Par ailleurs, « les Russes savent très bien que ces lignes sont observées par satellite », souligne Ulrich Bounat. Il y a donc une « volonté de décourager les forces ukrainiennes en installant plusieurs lignes dans les secteurs les plus probables pour une contre-offensive ».
Kiev a également lancé de grands chantiers
Dans d’autres secteurs, en revanche, « ces lignes défensives répondent davantage à une volonté d’affichage vis-à-vis du Kremlin », estime l’analyste. Ainsi, le gouverneur de la région russe de Belgorod, Viatcheslav Gladkov, avait été l’un des premiers à annoncer l’installation de « dents de dragon », à l’automne 2022. Une manière de se positionner comme défenseur des populations. Mais l’intérêt d’une ligne défensive en territoire russe fait débat, a fortiori quand elle est réduite au minimum. Fin mai, des combattants armés ont traversé la frontière depuis l’Ukraine.
« Ces lignes défensives sont généralement construites avec du matériel d’excavation et les forces russes ont parfois fait appel à des entrepreneurs civils », précise Brady Africk. Plusieurs enquêtes journalistiques ont permis de révéler des campagnes de recrutement et le recours à des salariés parfois venus d’Asie centrale. Tranchées en zigzag, enfouissement partiel des « dents de dragon »… Ces travaux doivent toutefois respecter une technique militaire. L’armée russe, elle, peut compter sur une excavatrice unique au monde, écrit le Washington Post (en anglais) : le BTM-3, capable de creuser 800 m par heure.

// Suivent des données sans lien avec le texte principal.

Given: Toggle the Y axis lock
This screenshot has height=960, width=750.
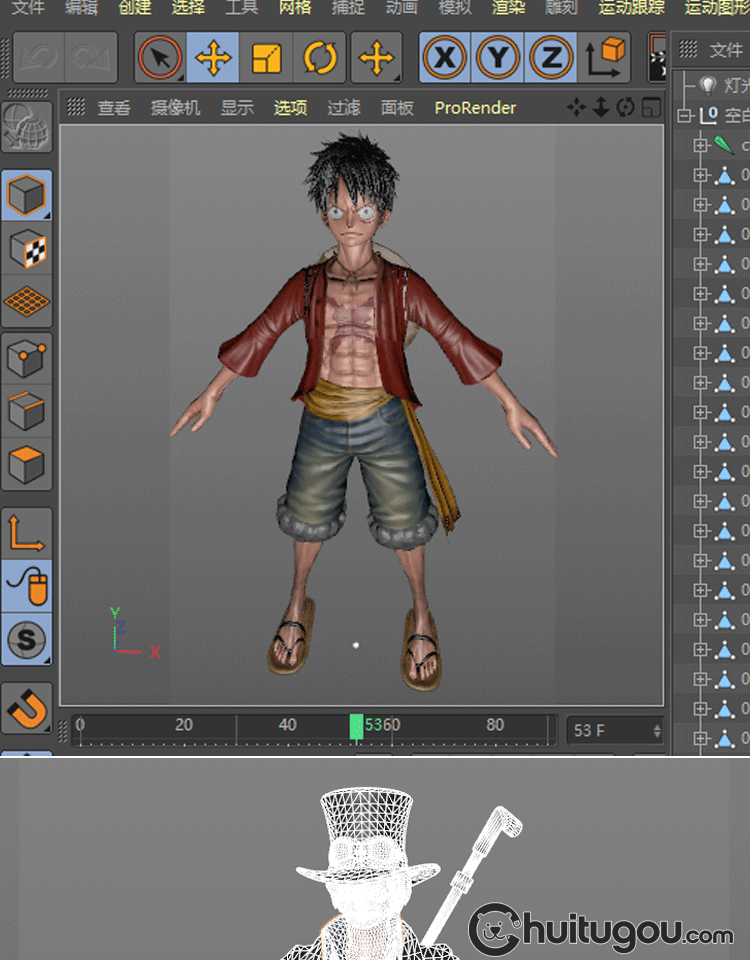Looking at the screenshot, I should tap(498, 58).
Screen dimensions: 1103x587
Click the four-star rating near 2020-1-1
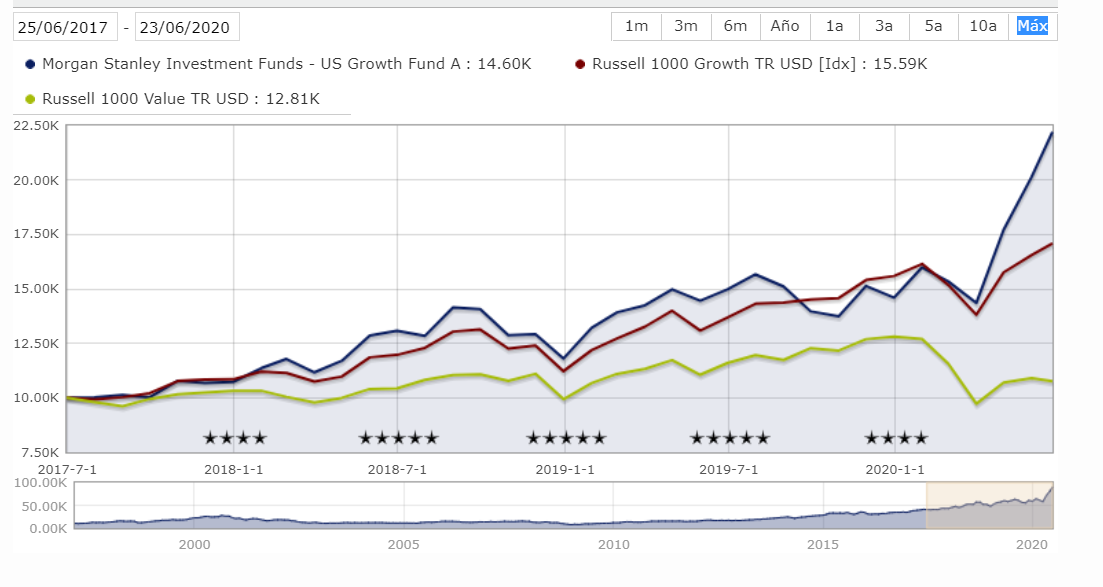pos(896,438)
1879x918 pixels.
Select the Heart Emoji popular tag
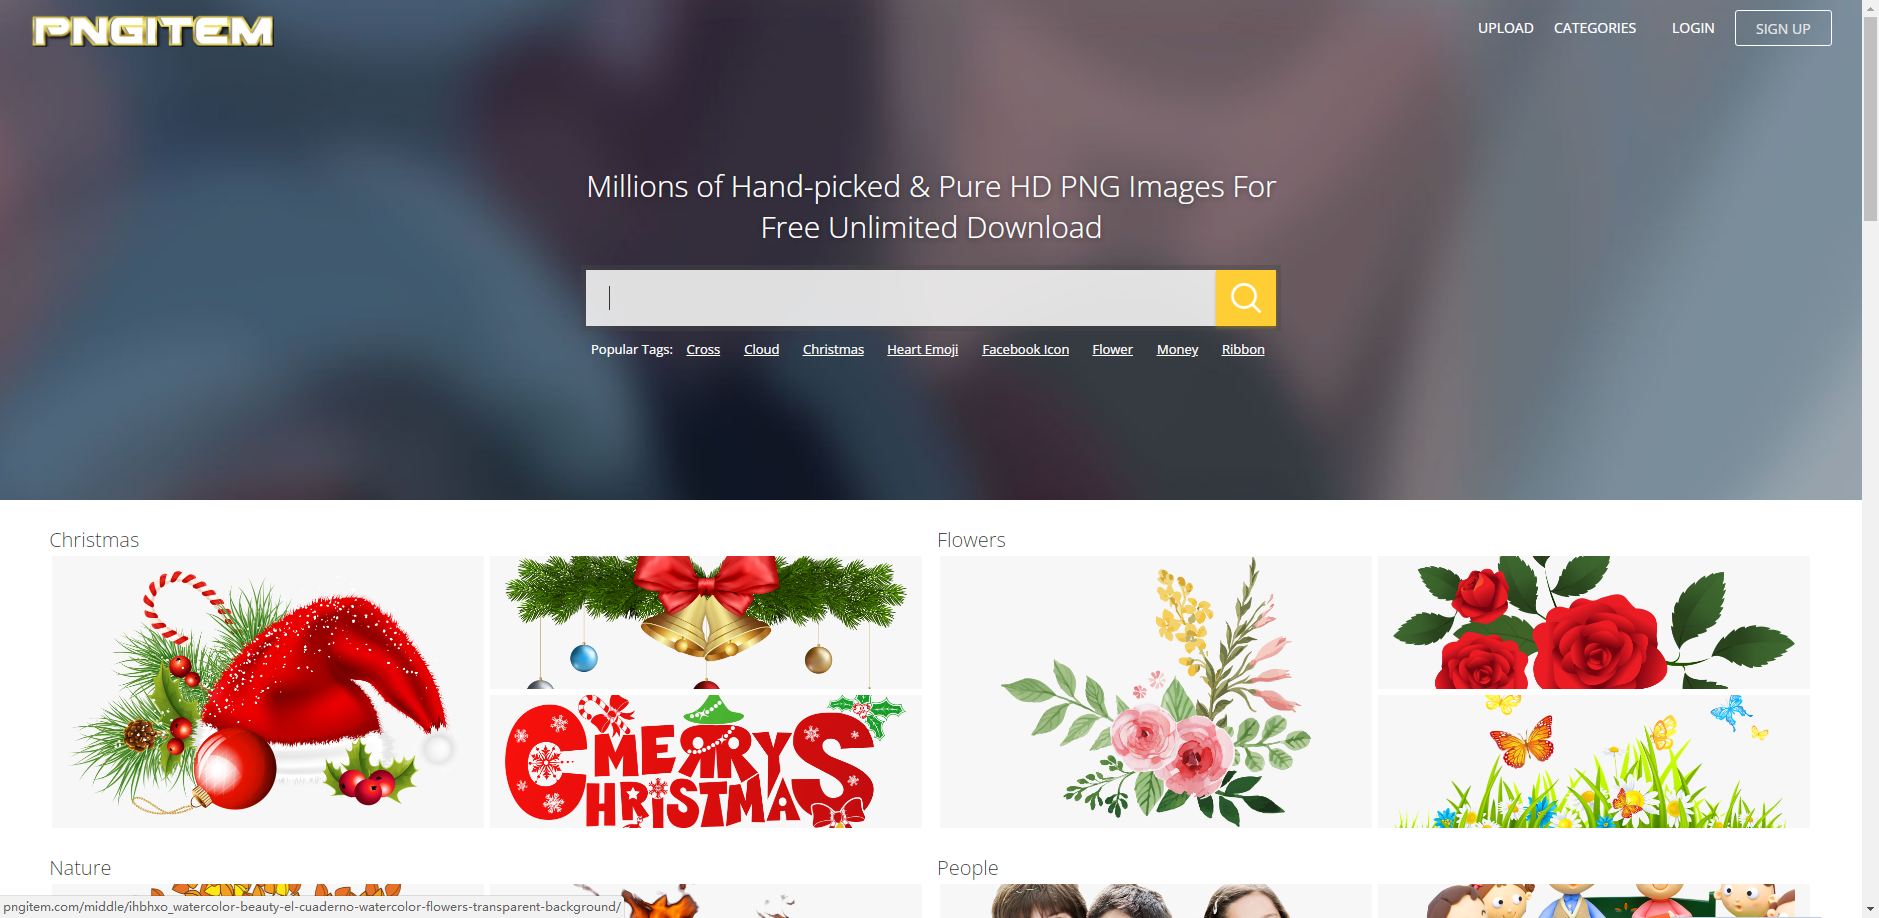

L’Ukraine n’est pas en reste. A la mi-mai, le gouverneur régional de Zaporijjia, Oleksandr Staroukh, a fait visiter aux journalistes un dispositif défensif récemment mis en place. Celui-ci est censé laisser à distance l’artillerie russe, afin de prévenir des frappes sur la ville. « Nous y travaillons depuis début mars, a-t-il commenté, cité par Ukrinform (en ukrainien). Les ingénieurs militaires ont fait équipe avec des conducteurs civils de bulldozers, et le résultat a été efficace. » Plus largement, toutes les régions ukrainiennes concernées creusent la terre, qui portera l’empreinte du conflit pendant des décennies.